WORK TO BE COMPLETED: From the data below, return the exact lines starting at the line containing "Logistics AI Solutions (230, 1441)" and ending at the line containing "[Instagram] (982, 2052)", both included, and nothing else.

DATA SUPPLIED:
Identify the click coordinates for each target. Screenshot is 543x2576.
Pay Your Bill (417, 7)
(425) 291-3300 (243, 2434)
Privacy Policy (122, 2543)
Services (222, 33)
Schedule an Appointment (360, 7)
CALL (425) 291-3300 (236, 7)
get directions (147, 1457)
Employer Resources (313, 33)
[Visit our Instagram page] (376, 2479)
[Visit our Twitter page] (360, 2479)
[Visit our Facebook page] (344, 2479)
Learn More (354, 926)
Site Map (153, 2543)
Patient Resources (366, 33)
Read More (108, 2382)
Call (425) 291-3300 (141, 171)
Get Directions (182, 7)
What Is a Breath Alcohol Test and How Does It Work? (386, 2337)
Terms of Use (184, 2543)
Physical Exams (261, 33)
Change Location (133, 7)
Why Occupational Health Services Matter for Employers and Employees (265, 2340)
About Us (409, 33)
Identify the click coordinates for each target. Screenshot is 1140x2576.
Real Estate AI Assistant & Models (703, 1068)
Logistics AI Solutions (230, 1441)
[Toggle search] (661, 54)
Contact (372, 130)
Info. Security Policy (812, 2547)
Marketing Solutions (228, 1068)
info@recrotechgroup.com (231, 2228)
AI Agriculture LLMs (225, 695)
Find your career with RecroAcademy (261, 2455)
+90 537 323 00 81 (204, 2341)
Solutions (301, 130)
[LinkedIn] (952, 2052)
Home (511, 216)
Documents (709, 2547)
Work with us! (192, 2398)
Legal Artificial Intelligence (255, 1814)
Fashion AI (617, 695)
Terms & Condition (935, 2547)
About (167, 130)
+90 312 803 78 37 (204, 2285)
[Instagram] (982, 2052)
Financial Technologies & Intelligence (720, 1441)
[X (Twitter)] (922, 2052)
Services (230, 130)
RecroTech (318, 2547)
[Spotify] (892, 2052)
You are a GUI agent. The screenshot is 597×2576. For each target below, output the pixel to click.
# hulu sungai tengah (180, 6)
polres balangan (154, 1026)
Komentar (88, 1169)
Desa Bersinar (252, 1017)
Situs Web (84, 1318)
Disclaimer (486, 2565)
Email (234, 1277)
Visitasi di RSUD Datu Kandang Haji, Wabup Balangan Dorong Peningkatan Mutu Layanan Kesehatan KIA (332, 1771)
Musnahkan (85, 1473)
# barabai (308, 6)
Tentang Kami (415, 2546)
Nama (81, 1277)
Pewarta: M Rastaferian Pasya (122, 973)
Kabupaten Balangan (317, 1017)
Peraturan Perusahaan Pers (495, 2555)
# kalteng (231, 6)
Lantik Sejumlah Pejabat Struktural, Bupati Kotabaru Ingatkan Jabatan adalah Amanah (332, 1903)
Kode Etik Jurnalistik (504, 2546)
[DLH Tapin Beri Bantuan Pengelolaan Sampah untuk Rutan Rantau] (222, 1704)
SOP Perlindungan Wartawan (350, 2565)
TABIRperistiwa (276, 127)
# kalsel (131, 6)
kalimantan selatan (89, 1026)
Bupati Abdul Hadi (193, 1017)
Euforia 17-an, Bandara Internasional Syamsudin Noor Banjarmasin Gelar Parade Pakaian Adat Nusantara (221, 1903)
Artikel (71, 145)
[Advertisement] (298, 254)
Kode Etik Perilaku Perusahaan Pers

ANSWER TO THIS PROBLEM:
Logistics AI Solutions (230, 1441)
[Toggle search] (661, 54)
Contact (372, 130)
Info. Security Policy (812, 2547)
Marketing Solutions (228, 1068)
info@recrotechgroup.com (231, 2228)
AI Agriculture LLMs (225, 695)
Find your career with RecroAcademy (261, 2455)
+90 537 323 00 81 (204, 2341)
Solutions (301, 130)
[LinkedIn] (952, 2052)
Home (511, 216)
Documents (709, 2547)
Work with us! (192, 2398)
Legal Artificial Intelligence (255, 1814)
Fashion AI (617, 695)
Terms & Condition (935, 2547)
About (167, 130)
+90 312 803 78 37 (204, 2285)
[Instagram] (982, 2052)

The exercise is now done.